— Start of Entries shown —
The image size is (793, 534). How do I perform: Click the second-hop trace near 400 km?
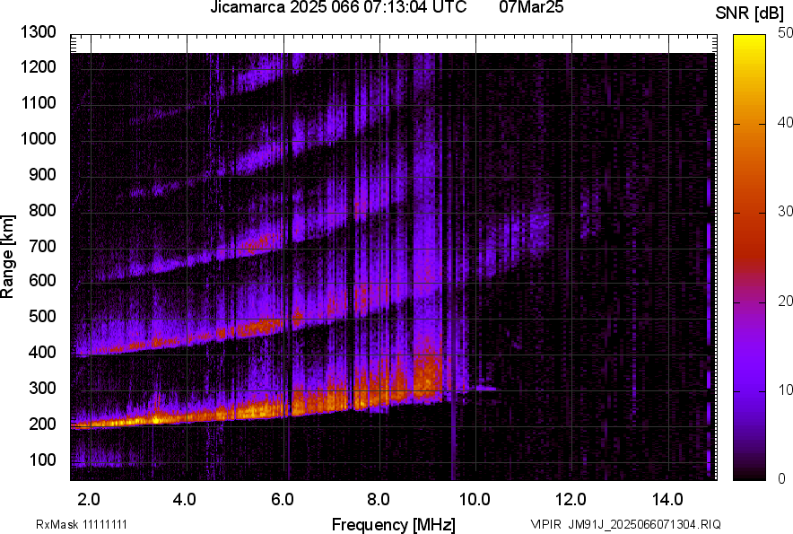pyautogui.click(x=135, y=344)
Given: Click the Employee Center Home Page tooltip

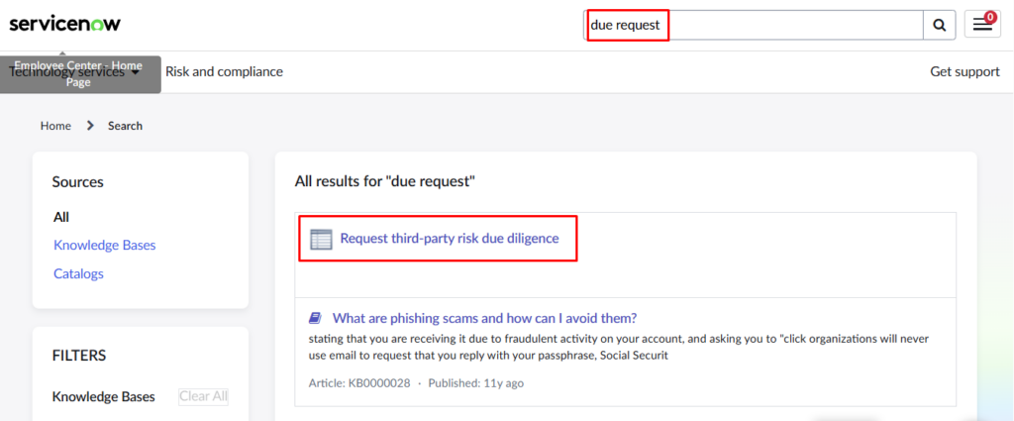Looking at the screenshot, I should [79, 73].
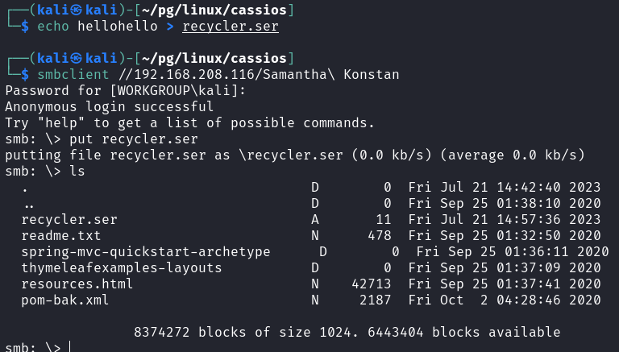Select the spring-mvc-quickstart-archetype directory entry
The height and width of the screenshot is (352, 619).
point(146,252)
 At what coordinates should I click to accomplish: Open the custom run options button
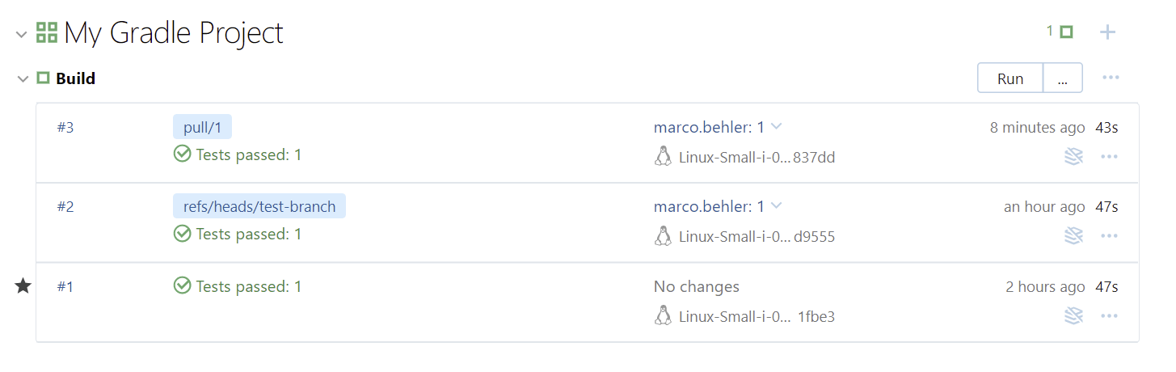(1063, 78)
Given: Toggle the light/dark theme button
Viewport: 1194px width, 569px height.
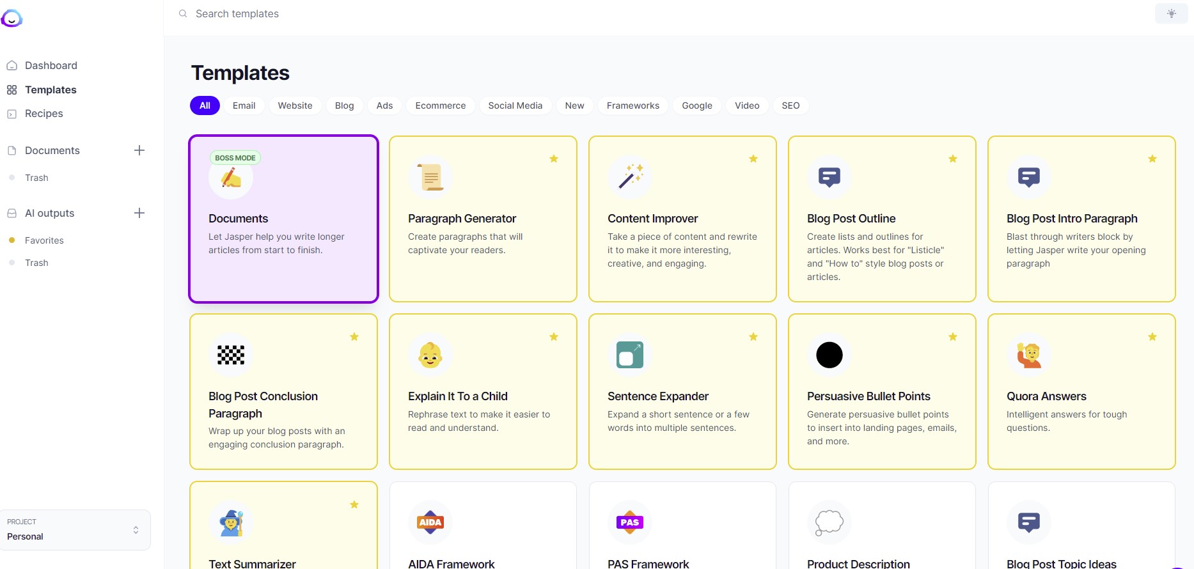Looking at the screenshot, I should [x=1171, y=13].
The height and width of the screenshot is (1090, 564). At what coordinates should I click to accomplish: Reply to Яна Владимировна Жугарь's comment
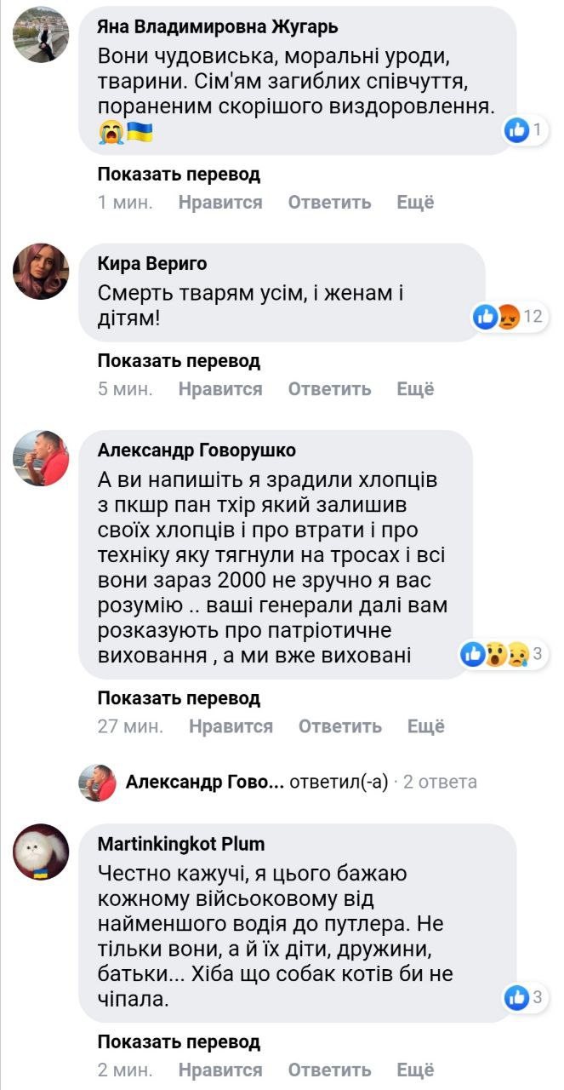(x=329, y=203)
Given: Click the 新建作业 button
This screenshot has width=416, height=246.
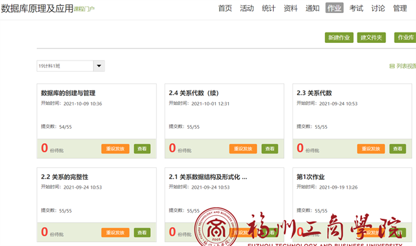Looking at the screenshot, I should [x=339, y=38].
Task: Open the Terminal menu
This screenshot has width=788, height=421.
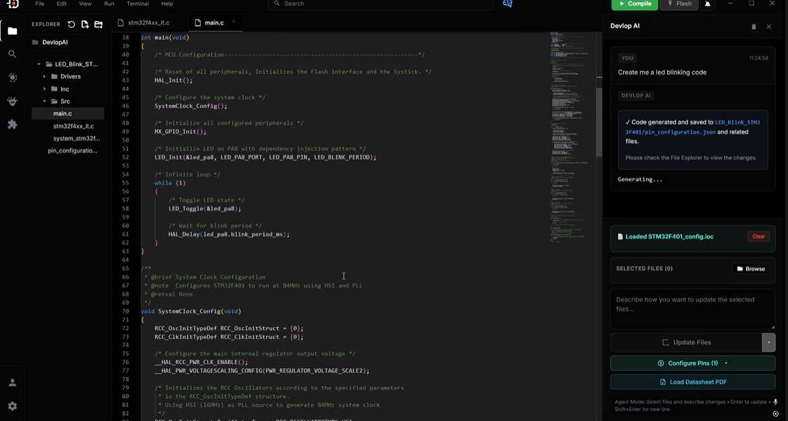Action: click(138, 4)
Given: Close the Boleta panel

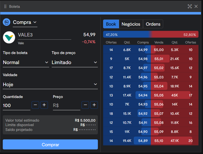Looking at the screenshot, I should click(x=196, y=7).
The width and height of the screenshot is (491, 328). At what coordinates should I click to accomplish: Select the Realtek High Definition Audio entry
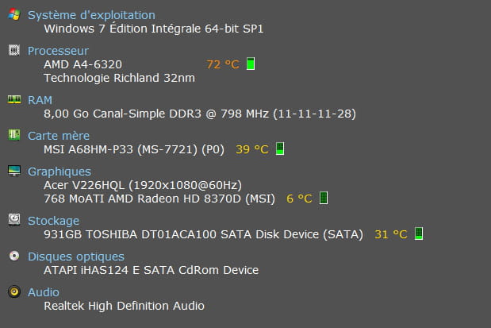[x=124, y=306]
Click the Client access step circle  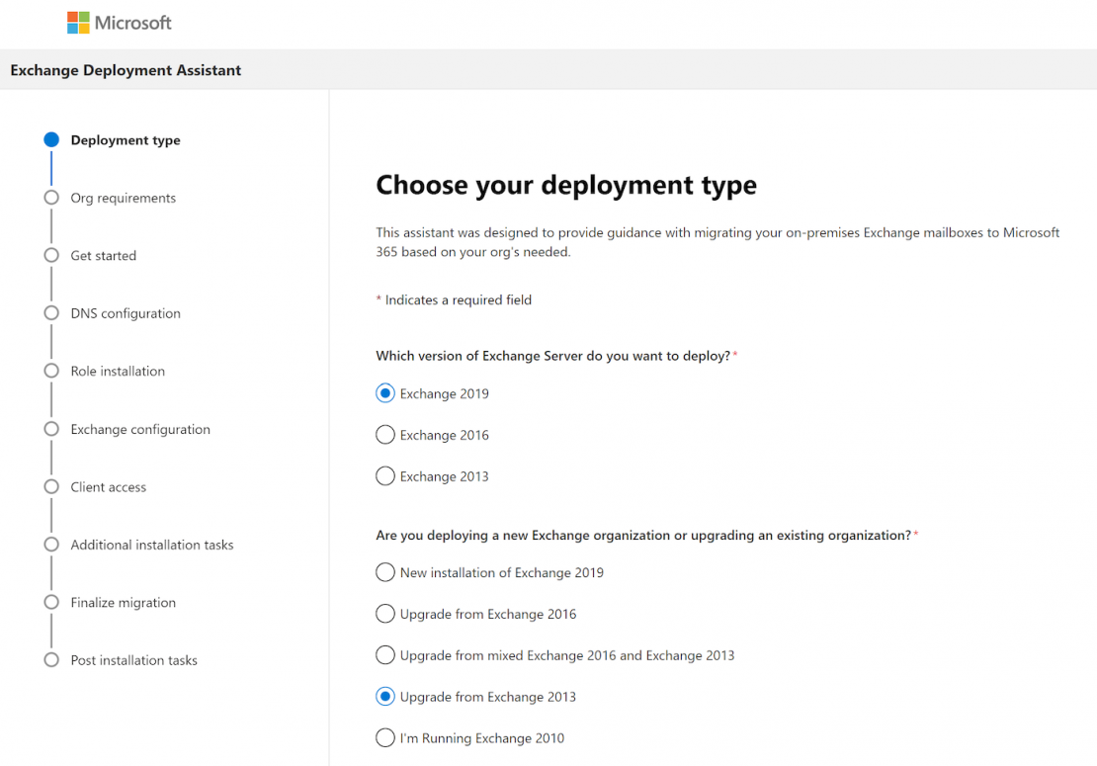[50, 486]
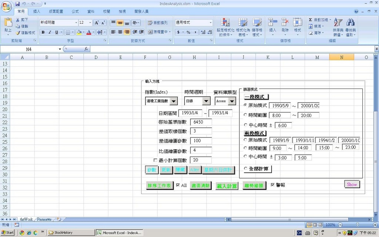Click the Paste (貼上) icon

(x=8, y=24)
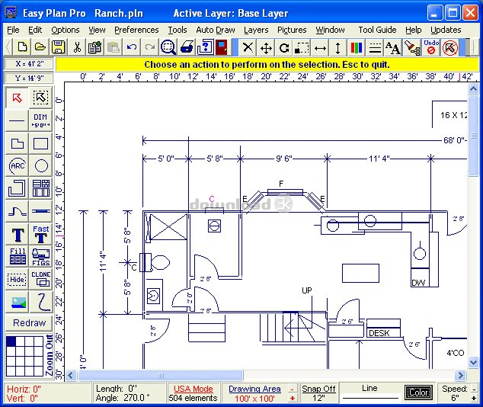
Task: Open the Auto Draw menu
Action: click(x=216, y=30)
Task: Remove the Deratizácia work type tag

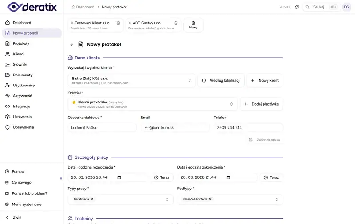Action: (92, 199)
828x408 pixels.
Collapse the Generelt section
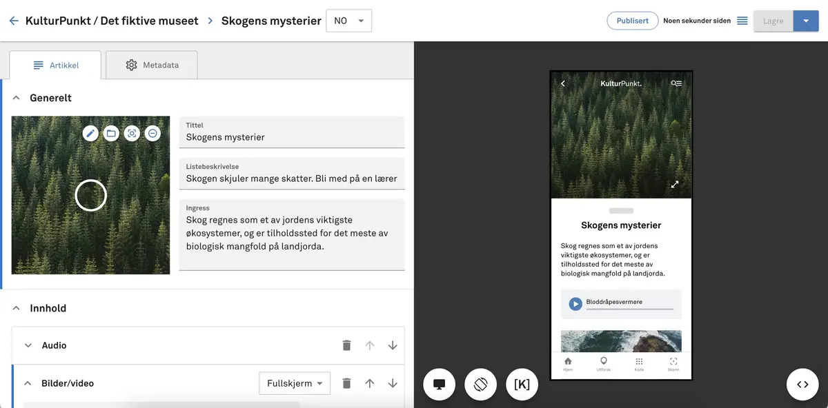click(x=17, y=98)
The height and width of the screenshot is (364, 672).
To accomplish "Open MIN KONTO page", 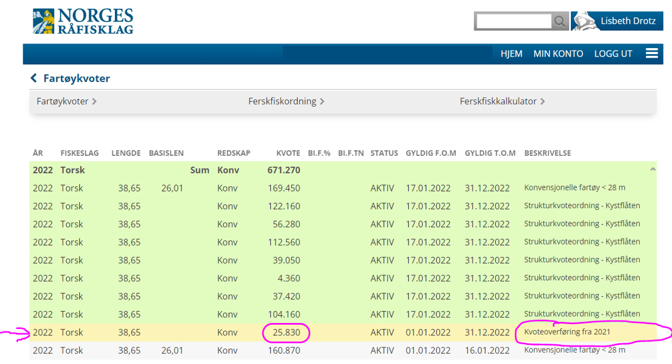I will 558,54.
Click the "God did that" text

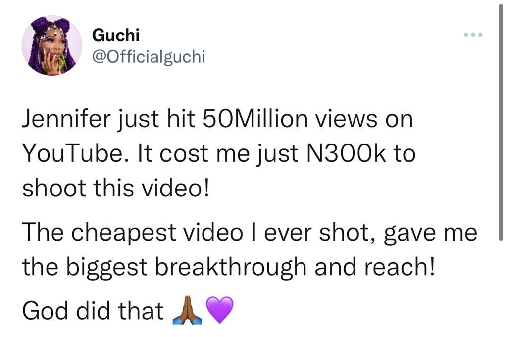point(93,311)
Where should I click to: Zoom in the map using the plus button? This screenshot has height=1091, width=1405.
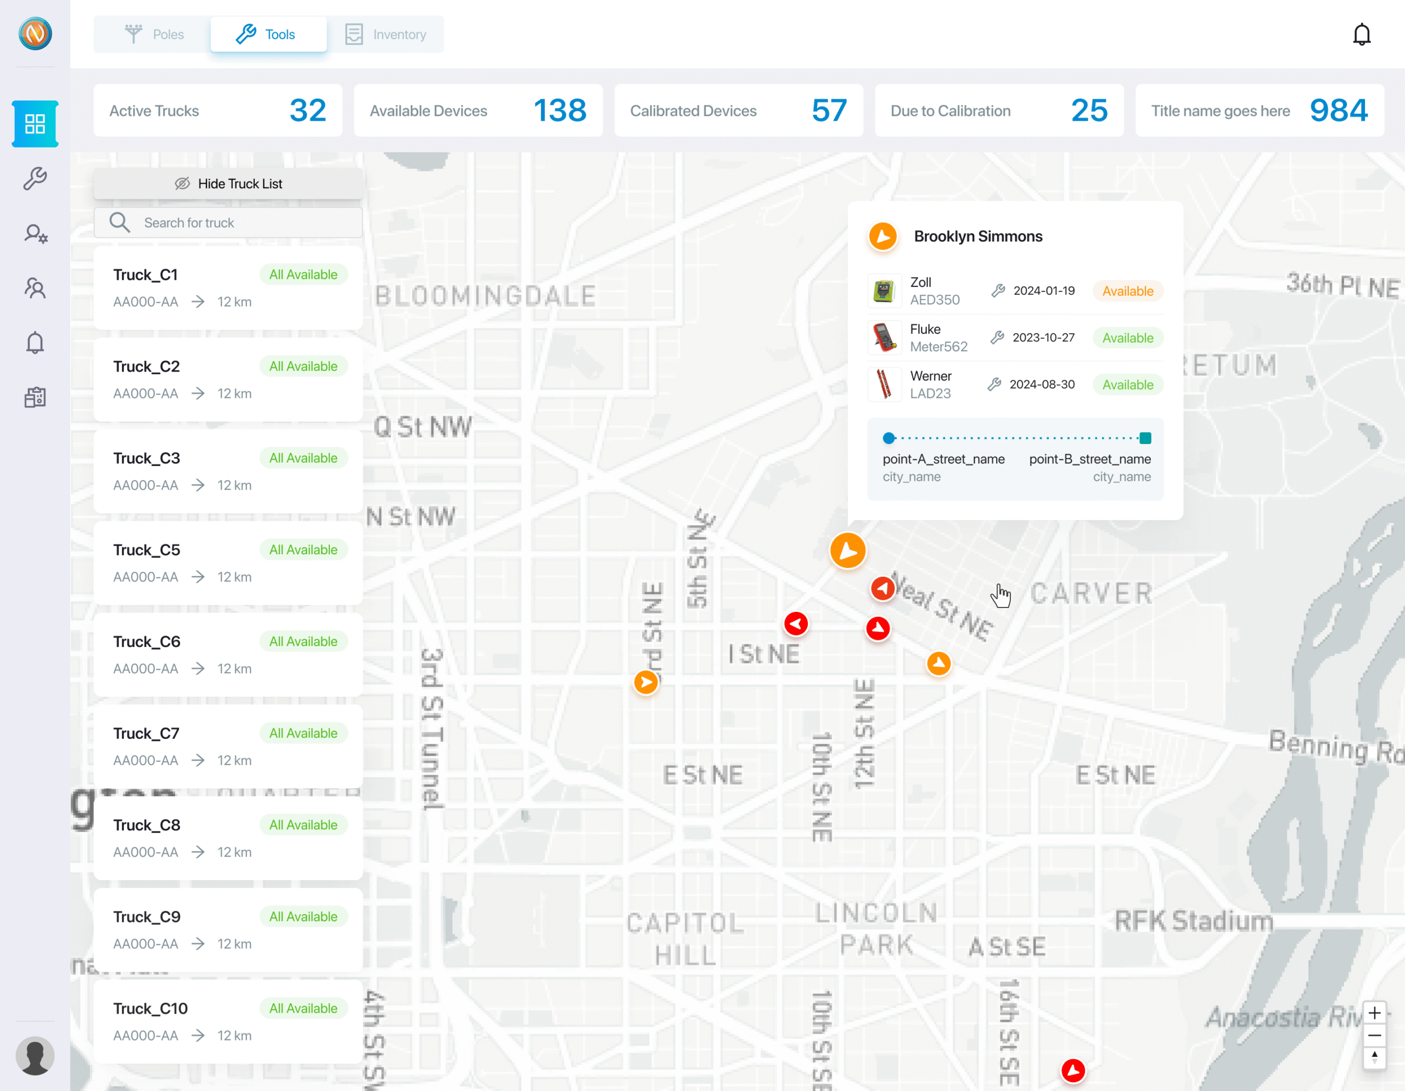(1375, 1012)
— End of Entries shown —
#### Exercise objective:
Render the listing above as a JSON list of strings, one string per line, starting at the line that contains "The height and width of the screenshot is (1090, 564)." and ending after the line that contains "Looking at the screenshot, I should click(x=196, y=7).", with blank lines left out. Omit the pictures.

#### Finished task:
[
  "The height and width of the screenshot is (1090, 564). At what coordinates should I click to accomplish: Reply to Яна Владимировна Жугарь's comment",
  "(x=329, y=203)",
  "Given: Click the 新建作业 button",
  "This screenshot has width=416, height=246.",
  "Looking at the screenshot, I should [x=339, y=38].",
  "Task: Open the Terminal menu",
  "This screenshot has width=788, height=421.",
  "Action: click(138, 4)",
  "Given: Close the Boleta panel",
  "Looking at the screenshot, I should click(x=196, y=7)."
]